◆ **Recorded data**
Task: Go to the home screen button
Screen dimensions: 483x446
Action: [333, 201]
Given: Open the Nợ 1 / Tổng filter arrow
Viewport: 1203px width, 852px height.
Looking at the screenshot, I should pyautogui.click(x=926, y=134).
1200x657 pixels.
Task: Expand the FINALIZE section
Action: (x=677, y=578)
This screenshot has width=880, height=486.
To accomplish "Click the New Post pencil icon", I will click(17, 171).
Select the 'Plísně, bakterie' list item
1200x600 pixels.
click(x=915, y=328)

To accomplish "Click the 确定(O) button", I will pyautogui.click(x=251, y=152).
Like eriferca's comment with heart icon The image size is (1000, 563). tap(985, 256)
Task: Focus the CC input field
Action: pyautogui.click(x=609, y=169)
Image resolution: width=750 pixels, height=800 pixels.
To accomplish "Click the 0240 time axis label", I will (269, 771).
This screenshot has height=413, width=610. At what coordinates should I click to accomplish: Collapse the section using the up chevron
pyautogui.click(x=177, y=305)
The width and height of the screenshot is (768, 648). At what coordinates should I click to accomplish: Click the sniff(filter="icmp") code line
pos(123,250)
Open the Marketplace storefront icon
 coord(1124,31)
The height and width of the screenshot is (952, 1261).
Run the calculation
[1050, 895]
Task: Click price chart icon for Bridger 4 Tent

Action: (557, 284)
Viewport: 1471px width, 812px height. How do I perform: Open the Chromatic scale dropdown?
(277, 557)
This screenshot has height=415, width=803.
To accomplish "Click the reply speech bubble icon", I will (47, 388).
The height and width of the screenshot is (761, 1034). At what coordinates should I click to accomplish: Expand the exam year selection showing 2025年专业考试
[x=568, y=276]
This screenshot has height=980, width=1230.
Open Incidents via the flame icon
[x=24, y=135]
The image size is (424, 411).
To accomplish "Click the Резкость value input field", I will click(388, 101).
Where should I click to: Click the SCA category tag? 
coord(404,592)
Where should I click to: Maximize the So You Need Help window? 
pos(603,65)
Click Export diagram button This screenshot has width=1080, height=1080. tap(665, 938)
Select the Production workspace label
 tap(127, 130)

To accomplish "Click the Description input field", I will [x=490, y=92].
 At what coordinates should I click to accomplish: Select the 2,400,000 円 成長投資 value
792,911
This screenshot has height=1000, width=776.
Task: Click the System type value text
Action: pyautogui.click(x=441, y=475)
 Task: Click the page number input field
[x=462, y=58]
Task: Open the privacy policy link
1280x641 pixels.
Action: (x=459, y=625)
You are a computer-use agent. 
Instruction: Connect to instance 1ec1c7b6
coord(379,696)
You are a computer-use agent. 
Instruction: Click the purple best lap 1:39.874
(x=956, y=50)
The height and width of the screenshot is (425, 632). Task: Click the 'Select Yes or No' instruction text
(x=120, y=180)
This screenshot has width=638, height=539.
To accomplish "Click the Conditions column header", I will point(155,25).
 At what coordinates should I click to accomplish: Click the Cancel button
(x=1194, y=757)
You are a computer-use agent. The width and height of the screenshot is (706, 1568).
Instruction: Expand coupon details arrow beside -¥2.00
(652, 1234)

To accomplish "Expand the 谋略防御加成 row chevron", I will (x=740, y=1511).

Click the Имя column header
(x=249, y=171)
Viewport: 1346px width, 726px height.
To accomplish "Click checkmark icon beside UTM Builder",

◆ **Task instructions**
Would you transcribe the data above exactly as it stands?

◆ **Answer box**
Task: Go to the home screen button
Screen dimensions: 483x446
Action: [333, 201]
Given: Open the Nợ 1 / Tổng filter arrow
Viewport: 1203px width, 852px height.
Looking at the screenshot, I should pyautogui.click(x=926, y=134).
1200x657 pixels.
Task: Expand the FINALIZE section
Action: (x=677, y=578)
This screenshot has width=880, height=486.
To accomplish "Click the New Post pencil icon", I will click(17, 171).
Select the 'Plísně, bakterie' list item
1200x600 pixels.
click(x=915, y=328)

To accomplish "Click the 确定(O) button", I will pyautogui.click(x=251, y=152).
Like eriferca's comment with heart icon The image size is (1000, 563). tap(985, 256)
Task: Focus the CC input field
Action: pyautogui.click(x=609, y=169)
Image resolution: width=750 pixels, height=800 pixels.
To accomplish "Click the 0240 time axis label", I will (269, 771).
This screenshot has height=413, width=610. At what coordinates should I click to accomplish: Collapse the section using the up chevron
pyautogui.click(x=177, y=305)
The width and height of the screenshot is (768, 648). At what coordinates should I click to accomplish: Click the sniff(filter="icmp") code line
pos(123,250)
Open the Marketplace storefront icon
 coord(1124,31)
The height and width of the screenshot is (952, 1261).
Run the calculation
[1050, 895]
Task: Click price chart icon for Bridger 4 Tent

Action: (557, 284)
Viewport: 1471px width, 812px height. How do I perform: Open the Chromatic scale dropdown?
(277, 557)
This screenshot has height=415, width=803.
To accomplish "Click the reply speech bubble icon", I will (47, 388).
The height and width of the screenshot is (761, 1034). At what coordinates should I click to accomplish: Expand the exam year selection showing 2025年专业考试
[x=568, y=276]
This screenshot has height=980, width=1230.
Open Incidents via the flame icon
[x=24, y=135]
The image size is (424, 411).
To accomplish "Click the Резкость value input field", I will click(388, 101).
Where should I click to: Click the SCA category tag? 
coord(404,592)
Where should I click to: Maximize the So You Need Help window? 
pos(603,65)
Click Export diagram button This screenshot has width=1080, height=1080. tap(665, 938)
Select the Production workspace label
 tap(127, 130)

To accomplish "Click the Description input field", I will [x=490, y=92].
 At what coordinates should I click to accomplish: Select the 2,400,000 円 成長投資 value
792,911
This screenshot has height=1000, width=776.
Task: Click the System type value text
Action: pyautogui.click(x=441, y=475)
 Task: Click the page number input field
[x=462, y=58]
Task: Open the privacy policy link
1280x641 pixels.
Action: (x=459, y=625)
You are a computer-use agent. 
Instruction: Connect to instance 1ec1c7b6
coord(379,696)
You are a computer-use agent. 
Instruction: Click the purple best lap 1:39.874
(x=956, y=50)
The height and width of the screenshot is (425, 632). Task: Click the 'Select Yes or No' instruction text
(x=120, y=180)
This screenshot has width=638, height=539.
To accomplish "Click the Conditions column header", I will point(155,25).
 At what coordinates should I click to accomplish: Click the Cancel button
(x=1194, y=757)
You are a computer-use agent. The width and height of the screenshot is (706, 1568).
Instruction: Expand coupon details arrow beside -¥2.00
(652, 1234)

To accomplish "Expand the 谋略防御加成 row chevron", I will (x=740, y=1511).

Click the Имя column header
(x=249, y=171)
Viewport: 1346px width, 726px height.
To accomplish "Click checkmark icon beside UTM Builder",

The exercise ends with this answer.